2020 might sound like the future, but here we are. And while it might feel strange to look forward from our futuristic-sounding vantage point, it’s a worthy exercise. CLOC 2020 in London provided an opportunity for LOD to hear from legal ops leaders around the world on the state and trajectory of legal ops.
Missing the point
Most legal technology solutions are “point solutions”. This means that they solve one very specific task, but have little regard to the wider tech eco-system. Dan Katz talked about how this often presents their users with a large integration challenge - not merely from a user experience perspective but also accounting for the large cost associated with info-security. This was echoed by a recent survey done by Thomson Reuters Legal Executive Institute Large Law Firm Technology Survey where interoperability was ranked as the most valuable aspect of the technology tool.
We should start to witness a shift away from point solutions to a common law stack – where interoperability is prioritised and there is a more unified approach to tools, engineering, UX and law. At LOD, we agree and we’ve developed offerings that are built entirely on the Microsoft stack – the best way to ensure interoperability!
A common refrain at CLOC (both this one, and many of the former ones) is the competitive advantage of listening. For legal operations specialists, listening is a key tool to winning the trust of the business. And it’s not just listening to your direct reports, it’s about having wider conversations and discussions with different parts of the business – finance, procurement, IT and other functions that interface with legal. By listening and collaborating, you build constructive relationships that engender trust and confidence – to be put it more simply – listening will allow you to properly do your job. If you’re not listening, you’re likely to fail.
A firm problem
“Law firms are still not getting it,” said Curt McDaniel, CLO at Ferring Pharmaceutical. “The global legal services industry has already changed, the disruption is already happening. Their Kodak moment is now, and either they will implode like Kodak, or be like Fuji Film and innovate and find a way forward. The hourly rates are too high, and too remote from the needs of business.”

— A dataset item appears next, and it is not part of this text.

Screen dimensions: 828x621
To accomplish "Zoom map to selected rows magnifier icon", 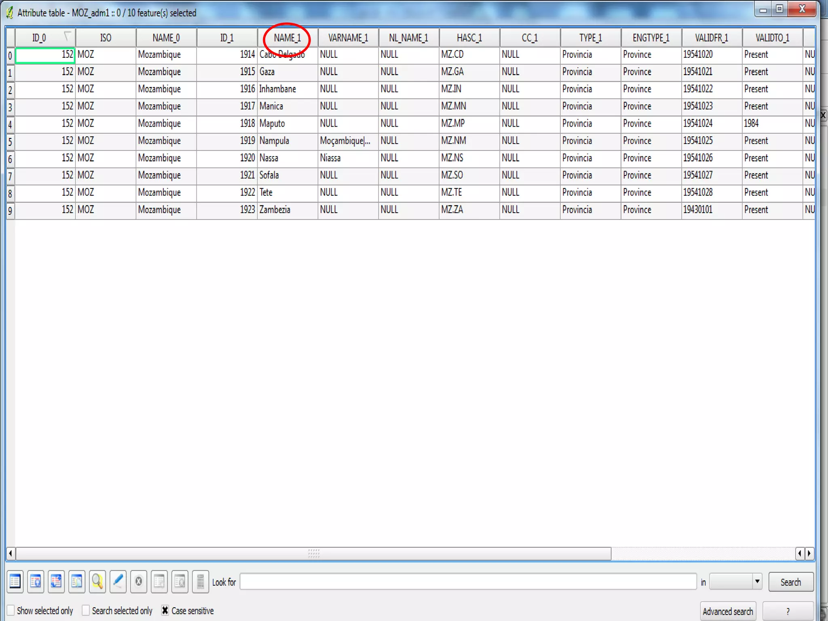I will click(97, 582).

General counsels around the world are frustrated with the pace of change by traditional law firms. The partnership model hasn’t enabled enough change and the slow cadence of change is becoming more and more difficult to understand.
Where does this all lead?
For many of the presenters and GCs, a common answer to their problems is a law company.
We agree. That’s why we're a business full of lawyers, legal technologists and analysts.